Good dancing begins with one’s pinta or look. It is based on how one stands and walks. As with any sophisticated dance technique, like ballet or international dancing for example, this is the hardest thing to learn. The most common advice I received from the older dancers was to walk my kilometers and not to be distracted by the fancy steps until I was prepared. In Argentina the quality of dancing does not depend on how many steps you know. That’s because everyone knows so many steps. Only steps that you have invented yourself, that have your signature, get peoples attention.

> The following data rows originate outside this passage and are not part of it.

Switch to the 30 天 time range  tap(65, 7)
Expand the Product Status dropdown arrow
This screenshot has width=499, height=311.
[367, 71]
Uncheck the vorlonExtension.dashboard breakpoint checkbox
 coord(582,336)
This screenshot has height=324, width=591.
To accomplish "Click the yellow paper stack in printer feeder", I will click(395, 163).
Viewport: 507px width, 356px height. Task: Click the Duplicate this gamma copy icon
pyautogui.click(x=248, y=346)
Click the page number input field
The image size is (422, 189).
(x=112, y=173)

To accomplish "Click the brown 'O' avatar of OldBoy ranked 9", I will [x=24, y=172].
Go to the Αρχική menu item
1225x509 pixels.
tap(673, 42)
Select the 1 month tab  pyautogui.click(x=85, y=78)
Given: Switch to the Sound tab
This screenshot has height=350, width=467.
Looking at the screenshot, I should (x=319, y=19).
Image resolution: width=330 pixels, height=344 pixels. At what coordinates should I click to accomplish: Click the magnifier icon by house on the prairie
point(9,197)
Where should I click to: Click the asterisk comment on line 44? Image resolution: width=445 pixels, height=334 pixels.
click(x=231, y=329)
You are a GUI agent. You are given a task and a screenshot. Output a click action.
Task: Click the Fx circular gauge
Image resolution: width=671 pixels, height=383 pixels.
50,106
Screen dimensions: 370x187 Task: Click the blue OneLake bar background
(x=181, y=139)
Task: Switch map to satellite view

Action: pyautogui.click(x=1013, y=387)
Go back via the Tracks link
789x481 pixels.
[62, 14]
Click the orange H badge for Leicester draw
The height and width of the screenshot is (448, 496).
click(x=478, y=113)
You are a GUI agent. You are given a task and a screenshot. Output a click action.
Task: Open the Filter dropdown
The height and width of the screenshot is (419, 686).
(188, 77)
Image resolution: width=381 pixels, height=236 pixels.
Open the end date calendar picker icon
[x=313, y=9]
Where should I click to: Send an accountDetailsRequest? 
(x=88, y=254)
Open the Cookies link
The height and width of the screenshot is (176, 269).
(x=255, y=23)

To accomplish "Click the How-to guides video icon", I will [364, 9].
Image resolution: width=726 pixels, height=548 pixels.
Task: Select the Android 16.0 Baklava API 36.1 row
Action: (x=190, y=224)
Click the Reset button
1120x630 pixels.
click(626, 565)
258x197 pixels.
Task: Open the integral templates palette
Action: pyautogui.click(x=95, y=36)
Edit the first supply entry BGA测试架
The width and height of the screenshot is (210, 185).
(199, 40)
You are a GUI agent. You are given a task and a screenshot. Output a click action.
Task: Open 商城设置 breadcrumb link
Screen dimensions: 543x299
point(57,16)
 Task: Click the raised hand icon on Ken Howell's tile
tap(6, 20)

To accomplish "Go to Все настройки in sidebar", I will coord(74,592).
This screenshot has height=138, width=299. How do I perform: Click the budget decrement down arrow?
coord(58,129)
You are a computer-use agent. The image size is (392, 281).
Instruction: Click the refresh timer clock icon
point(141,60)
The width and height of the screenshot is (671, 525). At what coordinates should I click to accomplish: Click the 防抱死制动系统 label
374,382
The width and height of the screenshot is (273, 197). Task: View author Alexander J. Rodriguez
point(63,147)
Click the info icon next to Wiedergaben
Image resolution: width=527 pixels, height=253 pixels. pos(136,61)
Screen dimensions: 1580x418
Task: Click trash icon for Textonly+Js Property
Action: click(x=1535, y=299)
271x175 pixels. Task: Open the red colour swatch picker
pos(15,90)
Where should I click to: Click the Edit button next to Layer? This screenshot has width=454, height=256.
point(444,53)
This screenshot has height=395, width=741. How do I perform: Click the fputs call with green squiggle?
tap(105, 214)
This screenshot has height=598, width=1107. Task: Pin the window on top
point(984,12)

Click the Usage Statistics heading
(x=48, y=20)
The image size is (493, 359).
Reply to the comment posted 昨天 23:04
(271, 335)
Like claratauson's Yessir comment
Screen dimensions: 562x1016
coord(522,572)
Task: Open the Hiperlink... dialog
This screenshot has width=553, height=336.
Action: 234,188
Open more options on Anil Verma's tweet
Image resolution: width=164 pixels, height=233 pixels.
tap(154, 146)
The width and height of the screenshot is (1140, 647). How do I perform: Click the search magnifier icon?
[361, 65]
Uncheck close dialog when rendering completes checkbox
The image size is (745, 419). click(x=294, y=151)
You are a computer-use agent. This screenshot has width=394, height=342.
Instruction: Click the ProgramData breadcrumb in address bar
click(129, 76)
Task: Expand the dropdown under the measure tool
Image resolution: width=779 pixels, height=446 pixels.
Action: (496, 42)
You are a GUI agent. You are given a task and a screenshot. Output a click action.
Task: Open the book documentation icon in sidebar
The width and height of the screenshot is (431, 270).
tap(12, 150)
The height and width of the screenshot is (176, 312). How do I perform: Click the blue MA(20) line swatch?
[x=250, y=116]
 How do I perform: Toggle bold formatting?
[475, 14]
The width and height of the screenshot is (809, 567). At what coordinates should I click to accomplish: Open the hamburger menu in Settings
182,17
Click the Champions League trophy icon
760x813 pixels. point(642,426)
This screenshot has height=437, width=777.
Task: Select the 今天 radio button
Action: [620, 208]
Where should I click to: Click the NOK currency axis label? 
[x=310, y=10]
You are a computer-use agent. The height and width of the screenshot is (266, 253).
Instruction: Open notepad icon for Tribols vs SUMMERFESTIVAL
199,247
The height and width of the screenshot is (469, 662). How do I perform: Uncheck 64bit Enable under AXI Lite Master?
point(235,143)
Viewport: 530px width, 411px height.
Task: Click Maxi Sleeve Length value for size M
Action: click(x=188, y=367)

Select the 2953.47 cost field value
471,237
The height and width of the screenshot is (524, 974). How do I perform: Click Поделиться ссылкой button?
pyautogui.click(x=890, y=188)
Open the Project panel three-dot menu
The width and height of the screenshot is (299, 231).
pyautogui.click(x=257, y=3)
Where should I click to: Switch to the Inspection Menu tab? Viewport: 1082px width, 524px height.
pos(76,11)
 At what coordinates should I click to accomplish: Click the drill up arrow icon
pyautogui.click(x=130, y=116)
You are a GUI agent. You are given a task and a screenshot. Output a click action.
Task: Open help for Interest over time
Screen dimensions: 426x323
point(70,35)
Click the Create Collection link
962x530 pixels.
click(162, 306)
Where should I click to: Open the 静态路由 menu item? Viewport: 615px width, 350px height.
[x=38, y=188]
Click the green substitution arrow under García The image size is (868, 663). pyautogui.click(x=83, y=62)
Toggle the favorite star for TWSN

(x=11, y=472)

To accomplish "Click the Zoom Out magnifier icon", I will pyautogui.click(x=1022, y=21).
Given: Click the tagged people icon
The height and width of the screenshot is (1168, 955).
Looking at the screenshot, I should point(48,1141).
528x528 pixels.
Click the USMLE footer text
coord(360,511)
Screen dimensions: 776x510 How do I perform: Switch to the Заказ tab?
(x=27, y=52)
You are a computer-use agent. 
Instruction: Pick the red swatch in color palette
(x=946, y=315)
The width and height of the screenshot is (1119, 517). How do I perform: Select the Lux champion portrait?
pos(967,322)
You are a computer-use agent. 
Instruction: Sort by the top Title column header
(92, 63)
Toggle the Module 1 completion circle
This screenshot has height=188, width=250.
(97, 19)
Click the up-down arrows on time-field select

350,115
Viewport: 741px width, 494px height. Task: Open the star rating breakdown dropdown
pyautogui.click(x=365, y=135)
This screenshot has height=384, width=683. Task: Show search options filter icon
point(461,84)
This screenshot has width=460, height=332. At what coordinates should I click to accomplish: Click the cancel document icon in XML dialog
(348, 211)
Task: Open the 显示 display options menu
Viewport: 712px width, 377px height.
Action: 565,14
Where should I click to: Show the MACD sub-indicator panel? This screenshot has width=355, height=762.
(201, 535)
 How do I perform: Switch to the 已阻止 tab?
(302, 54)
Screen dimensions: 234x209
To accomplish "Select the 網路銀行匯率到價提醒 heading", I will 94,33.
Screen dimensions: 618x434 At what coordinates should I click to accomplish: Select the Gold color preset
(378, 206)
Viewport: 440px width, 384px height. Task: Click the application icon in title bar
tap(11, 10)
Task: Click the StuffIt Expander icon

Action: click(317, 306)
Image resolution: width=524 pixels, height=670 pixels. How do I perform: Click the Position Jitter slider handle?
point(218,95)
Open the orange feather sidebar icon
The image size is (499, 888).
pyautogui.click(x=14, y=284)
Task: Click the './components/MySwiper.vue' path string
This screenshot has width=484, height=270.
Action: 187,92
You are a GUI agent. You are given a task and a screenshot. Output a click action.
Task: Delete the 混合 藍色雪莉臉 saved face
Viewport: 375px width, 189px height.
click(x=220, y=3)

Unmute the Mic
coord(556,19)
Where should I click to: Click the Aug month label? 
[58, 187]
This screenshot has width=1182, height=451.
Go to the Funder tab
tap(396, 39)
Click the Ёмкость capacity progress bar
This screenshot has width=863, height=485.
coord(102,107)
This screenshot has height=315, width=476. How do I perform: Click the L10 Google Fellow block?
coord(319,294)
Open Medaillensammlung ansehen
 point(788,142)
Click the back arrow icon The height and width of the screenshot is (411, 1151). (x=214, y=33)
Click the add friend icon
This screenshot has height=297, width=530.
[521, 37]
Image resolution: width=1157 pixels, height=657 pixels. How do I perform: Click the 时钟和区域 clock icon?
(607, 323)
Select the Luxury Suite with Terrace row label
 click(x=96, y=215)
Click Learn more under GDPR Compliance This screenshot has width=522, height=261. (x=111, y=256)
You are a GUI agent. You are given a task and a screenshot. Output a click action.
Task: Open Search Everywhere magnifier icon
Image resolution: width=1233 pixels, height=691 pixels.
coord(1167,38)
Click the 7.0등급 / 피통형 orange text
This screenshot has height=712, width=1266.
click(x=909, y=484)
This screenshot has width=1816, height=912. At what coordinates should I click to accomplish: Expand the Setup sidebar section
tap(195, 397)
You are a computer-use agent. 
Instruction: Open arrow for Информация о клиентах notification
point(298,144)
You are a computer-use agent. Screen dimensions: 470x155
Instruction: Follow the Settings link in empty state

Inventive ways of using the known vocabulary to interpret the music is judged to be superior dancing. Efficiency in movement, doing more with less, and the most subtle changes in the displacements of feet are what bring the murmurs of appreciation from an educated audience. The finishing touch is the endless variety of tiny movements of the feet, called chiches, which embellish a step and can fill a moment of stillness with a musical flutter of controlled passion.

Method of Instruction

In teaching tango outside of Buenos Aires I try to provide a cultural perspective by presenting a visual display of photos and prints that I have collected in my travels in Argentina. I also show video of salon and fantasy dancing so that people can see the difference. Class begins with a review of the ladies basic technique and everyone learns it. Men who can dance the ladies technique have a chance to then lead in an elegant and courteous manner.

Everyone learns to lead the basic walks around the salon. When dancers are comfortable navigating the salon then they can begin to learn turning figures without being rude to each other as they share the floor. This way the development of figure work and embellishments is never separated from the floorcraft that underlies it. The dance progresses as a smooth walk around the floor and dancers have the possibility to listen to and interpret the music.

It’s essential to dance milongas and waltzes as well. These dances are lighter in spirit and really complement the more melancholy tango. Without them the tango dance will lack its full musicality and emotional range.

The Tango Salon

If authenticity is important to the dancer than dancing salon is the base for learning to dance tango. Every Argentine performer I know of learned the salon base first. That’s where they get character. When Argentine tango is performed by people who do not have a salon base it is quite apparent to the educated eye. When people show off their tango fantasy routines in a social context it is rude. Learning salon makes tango more accessible and choreography easier to do well. The pity is that there are so few people teaching it outside of Argentina.